Why Tattoos are Forbidden at Hot Springs

spa, hot spring, onsen Japan

In the past few years, there has been a lot of talk about people with tattoos. They are being denied to enter into all public baths and hot springs facilities. The fact that our lifestyles are changing, it is probably a factor in the controversy over the rejection of tattoos. But let’s take a look at the roots and reasons why tattoos are being rejected from public baths and hot springs in Japan.


Looking at the history of Japan, it was thought that people were tattooed in the Jomon period based on the patterns of clay figurines. After that, tattoos came to be used to recognize who they were and where they came from. Around the Nara period (710-794), tattoos became a form of punishment. In the Edo period (1603-1868), tattoos were given to criminals as a form of punishments. The content of the tattoos varied from region to region.

It is interesting to know that in Wakayama Prefecture, criminals were tattooed with the word “evil” on their arms . In addition, criminals who repeatedly committed crimes would have characters such as “大” or “犬” tattooed on their foreheads. Later, in the Meiji era (1868-1912), to establish a modern state, the Dajokan ordinance of 1872 abolished the practice of tattooing and banned the practice of tattooing for decorative purposes.
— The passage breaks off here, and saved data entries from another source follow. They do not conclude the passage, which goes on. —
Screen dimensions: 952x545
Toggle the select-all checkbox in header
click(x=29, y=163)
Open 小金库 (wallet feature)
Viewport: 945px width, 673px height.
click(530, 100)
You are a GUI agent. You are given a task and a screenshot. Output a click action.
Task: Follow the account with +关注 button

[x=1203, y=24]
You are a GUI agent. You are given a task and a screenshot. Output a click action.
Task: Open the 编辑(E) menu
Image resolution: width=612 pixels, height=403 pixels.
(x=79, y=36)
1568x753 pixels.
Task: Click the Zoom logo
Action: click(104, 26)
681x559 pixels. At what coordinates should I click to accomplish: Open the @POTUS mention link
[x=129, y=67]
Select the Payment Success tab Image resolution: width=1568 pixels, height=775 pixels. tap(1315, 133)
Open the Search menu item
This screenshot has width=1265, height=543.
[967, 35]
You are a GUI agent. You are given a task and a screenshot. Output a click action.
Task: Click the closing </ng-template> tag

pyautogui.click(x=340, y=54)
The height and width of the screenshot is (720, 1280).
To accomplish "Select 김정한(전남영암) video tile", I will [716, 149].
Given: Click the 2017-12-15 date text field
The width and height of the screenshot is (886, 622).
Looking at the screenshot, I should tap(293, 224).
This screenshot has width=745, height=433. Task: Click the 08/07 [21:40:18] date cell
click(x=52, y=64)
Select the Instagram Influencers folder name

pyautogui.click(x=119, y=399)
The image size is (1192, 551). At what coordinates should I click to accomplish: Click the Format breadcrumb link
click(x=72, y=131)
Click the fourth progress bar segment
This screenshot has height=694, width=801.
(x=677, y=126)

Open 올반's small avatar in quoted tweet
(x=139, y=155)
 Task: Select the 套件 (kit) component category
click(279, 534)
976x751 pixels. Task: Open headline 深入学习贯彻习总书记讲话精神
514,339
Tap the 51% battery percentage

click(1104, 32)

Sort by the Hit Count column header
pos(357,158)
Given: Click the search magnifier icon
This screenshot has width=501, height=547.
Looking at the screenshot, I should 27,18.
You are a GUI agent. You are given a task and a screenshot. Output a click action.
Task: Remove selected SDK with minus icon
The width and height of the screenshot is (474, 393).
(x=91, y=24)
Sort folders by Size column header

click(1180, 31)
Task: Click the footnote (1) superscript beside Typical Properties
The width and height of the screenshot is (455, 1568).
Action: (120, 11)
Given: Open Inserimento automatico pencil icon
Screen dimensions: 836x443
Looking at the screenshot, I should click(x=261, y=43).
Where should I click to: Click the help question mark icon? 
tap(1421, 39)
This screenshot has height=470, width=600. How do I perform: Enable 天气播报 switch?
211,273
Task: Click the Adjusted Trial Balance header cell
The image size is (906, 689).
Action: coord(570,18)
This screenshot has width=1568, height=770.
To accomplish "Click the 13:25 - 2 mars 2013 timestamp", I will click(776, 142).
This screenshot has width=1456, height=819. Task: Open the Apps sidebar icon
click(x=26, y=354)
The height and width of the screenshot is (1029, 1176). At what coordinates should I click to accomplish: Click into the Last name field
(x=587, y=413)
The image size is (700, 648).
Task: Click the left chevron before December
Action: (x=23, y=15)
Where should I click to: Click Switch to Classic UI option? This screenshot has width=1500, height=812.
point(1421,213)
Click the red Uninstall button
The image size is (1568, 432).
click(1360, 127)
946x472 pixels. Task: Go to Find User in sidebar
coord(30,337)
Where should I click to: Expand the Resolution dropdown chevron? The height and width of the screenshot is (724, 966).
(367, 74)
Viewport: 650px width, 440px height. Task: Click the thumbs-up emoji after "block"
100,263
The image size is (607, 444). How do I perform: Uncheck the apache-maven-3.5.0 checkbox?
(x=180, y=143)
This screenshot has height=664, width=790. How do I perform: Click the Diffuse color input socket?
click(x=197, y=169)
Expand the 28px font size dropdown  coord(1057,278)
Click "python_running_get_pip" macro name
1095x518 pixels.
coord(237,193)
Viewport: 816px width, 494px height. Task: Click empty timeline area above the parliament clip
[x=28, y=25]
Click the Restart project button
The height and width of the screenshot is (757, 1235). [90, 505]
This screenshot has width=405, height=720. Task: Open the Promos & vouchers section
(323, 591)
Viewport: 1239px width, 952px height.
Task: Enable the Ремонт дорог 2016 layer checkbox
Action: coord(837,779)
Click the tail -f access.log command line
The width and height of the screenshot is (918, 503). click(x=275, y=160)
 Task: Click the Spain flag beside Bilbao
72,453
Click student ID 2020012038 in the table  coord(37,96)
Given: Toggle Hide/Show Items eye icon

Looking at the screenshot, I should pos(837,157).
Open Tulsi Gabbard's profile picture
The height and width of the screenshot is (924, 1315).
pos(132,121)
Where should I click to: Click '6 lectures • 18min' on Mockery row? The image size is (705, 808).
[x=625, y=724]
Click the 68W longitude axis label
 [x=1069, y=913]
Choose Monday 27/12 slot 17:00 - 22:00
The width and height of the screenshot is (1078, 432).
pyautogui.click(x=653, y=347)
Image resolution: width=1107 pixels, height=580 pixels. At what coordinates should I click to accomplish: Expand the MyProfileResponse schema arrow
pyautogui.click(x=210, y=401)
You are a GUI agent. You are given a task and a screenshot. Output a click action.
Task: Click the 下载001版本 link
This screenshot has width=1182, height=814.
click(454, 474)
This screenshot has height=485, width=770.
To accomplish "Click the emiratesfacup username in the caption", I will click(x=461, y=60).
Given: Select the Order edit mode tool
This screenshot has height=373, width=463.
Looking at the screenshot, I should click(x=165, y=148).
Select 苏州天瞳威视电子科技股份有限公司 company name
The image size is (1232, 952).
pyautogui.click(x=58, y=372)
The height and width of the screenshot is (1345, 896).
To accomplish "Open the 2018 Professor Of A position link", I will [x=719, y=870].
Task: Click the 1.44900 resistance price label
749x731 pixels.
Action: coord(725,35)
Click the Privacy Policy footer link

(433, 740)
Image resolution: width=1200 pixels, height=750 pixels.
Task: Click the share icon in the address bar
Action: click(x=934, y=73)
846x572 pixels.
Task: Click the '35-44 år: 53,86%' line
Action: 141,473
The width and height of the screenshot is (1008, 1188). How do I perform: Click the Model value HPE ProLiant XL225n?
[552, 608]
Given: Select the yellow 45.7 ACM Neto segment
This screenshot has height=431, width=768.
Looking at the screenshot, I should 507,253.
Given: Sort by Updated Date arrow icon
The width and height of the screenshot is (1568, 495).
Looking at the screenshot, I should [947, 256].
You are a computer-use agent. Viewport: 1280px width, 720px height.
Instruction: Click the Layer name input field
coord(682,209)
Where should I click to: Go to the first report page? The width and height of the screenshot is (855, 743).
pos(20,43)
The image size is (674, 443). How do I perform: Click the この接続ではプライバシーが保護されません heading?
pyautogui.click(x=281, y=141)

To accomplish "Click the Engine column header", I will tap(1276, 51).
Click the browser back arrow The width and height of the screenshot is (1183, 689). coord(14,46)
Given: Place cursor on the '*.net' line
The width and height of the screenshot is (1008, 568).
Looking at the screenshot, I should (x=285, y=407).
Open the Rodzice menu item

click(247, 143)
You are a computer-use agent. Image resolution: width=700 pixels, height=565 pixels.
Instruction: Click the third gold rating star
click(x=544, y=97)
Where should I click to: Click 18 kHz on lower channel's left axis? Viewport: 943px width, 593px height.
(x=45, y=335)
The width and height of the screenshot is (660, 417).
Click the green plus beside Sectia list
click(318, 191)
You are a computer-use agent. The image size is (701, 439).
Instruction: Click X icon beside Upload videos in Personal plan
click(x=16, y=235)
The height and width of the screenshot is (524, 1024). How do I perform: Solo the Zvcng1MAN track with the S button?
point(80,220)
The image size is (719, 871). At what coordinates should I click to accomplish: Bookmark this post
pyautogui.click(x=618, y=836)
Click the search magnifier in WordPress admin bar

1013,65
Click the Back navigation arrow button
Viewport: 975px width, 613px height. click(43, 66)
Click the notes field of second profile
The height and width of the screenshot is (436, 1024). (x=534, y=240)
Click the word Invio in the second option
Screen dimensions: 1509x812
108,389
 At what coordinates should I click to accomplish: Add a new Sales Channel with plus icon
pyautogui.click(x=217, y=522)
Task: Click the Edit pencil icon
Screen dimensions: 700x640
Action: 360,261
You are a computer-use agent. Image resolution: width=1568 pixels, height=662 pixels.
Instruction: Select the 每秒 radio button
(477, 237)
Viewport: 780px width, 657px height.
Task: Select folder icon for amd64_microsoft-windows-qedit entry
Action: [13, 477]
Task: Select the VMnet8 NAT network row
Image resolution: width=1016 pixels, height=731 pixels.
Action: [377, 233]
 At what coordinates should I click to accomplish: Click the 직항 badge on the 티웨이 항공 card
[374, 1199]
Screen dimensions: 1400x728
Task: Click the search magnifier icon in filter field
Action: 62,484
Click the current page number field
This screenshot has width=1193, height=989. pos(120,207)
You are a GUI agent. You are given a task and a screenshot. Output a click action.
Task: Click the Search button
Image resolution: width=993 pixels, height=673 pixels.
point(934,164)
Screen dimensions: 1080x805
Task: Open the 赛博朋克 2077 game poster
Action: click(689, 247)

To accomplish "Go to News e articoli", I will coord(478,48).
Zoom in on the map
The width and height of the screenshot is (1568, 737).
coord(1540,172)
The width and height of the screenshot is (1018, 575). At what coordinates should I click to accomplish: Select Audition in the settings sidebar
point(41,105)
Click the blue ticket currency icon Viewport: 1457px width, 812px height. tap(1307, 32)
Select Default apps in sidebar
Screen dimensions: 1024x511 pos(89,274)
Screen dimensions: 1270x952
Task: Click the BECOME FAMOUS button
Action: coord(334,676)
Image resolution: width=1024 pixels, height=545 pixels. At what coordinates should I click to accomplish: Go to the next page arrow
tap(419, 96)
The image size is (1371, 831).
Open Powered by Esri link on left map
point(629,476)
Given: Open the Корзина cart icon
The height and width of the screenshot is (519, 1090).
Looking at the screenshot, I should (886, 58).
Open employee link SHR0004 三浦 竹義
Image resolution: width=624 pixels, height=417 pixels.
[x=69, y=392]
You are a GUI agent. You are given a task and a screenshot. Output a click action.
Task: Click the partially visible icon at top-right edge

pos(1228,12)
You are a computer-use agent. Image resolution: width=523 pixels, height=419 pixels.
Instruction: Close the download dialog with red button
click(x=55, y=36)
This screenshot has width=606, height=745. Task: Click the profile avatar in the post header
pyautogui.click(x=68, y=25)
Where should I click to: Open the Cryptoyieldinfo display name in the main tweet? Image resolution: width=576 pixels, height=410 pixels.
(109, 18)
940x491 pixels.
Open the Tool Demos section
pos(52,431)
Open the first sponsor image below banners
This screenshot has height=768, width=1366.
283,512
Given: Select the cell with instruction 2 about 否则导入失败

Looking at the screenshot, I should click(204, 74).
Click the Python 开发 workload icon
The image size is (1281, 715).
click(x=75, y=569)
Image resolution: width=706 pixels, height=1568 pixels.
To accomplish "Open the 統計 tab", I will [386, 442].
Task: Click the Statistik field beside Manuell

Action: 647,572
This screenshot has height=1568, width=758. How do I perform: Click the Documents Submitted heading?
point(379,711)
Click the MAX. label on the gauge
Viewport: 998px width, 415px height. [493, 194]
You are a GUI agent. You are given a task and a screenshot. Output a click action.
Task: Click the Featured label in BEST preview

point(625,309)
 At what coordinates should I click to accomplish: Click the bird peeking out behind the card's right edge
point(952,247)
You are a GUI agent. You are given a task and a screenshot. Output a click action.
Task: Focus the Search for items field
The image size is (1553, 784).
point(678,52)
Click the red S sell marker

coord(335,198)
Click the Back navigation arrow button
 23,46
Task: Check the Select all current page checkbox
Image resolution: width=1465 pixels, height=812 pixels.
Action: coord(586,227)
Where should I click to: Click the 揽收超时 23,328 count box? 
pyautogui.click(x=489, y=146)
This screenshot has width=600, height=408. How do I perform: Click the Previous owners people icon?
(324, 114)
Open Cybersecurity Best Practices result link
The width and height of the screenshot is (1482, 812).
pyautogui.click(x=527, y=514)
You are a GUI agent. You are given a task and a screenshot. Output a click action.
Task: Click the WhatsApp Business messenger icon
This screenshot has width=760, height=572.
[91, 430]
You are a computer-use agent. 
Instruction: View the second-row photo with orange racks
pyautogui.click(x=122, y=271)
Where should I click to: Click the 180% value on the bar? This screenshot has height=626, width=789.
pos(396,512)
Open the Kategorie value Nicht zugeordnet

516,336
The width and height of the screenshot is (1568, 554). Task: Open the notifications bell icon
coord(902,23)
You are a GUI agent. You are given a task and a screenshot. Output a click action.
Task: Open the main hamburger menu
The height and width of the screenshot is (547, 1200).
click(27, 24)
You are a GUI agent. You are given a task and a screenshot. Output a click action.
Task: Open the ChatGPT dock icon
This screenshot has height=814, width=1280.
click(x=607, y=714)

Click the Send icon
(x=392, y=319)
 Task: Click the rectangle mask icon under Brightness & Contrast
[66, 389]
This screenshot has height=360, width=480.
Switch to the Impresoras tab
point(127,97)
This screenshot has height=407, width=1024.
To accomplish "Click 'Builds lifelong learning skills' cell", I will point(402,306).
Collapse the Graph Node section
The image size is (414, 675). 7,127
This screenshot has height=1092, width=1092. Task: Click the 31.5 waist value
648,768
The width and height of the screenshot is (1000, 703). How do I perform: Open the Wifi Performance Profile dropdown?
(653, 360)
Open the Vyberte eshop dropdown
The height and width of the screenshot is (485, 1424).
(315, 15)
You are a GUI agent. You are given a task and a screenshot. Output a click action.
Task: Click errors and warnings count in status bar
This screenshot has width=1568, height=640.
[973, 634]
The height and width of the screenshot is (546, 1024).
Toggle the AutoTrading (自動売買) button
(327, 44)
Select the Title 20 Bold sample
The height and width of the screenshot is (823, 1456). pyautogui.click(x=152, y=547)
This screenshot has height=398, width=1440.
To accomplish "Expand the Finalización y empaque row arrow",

Until 1948, tattooing was outlawed in Japan. This historical background is thought to be the reason why tattoos are still considered anti-social . The reason why the ”negative image” of tattoos has been established in Japan.

Bad image


Even after tattoos were banned in the Meiji era (1868-1912), they were still used by gangsters to show their loyalty to the organization. As a result, the image of “tattoos = gangs” was created, and it can be said that tattoos were used to intimidate the people around them.

Also in the past, not every household had taken their showers. Therefore, for the safety and security of the general public, many public bathhouses and hot springs facilities (especially those in the private sector) still, restricted the entry of people with tattoos.

The Case of Fashion

The Case of Fashion

The problem here is that people who have tattoos as an art form or fashion items may also be subject to entry restrictions. It may be difficult to draw a line between those who are gang-related and those who are not. In addition, even if small tattoos are allowed, they had  made other customers uncomfortable, and it may be difficult to control this kind of situation .So  it may be more reasonable for public bath and hot spring facilities to prohibit all people who have tattoos.

Recently, there have been cases where people are allowed to enter as long as they wear a swimsuit like a rash guard that hides their tattoos, and some hot spring facilities in tourist areas accept people with  tattoos.

Rather than prohibiting the entry of people with tattoos, it may be a good idea to take some measures (such as wearing rash guards, or banning people from bathing if they cause trouble) to ease the entry of people with tattoos.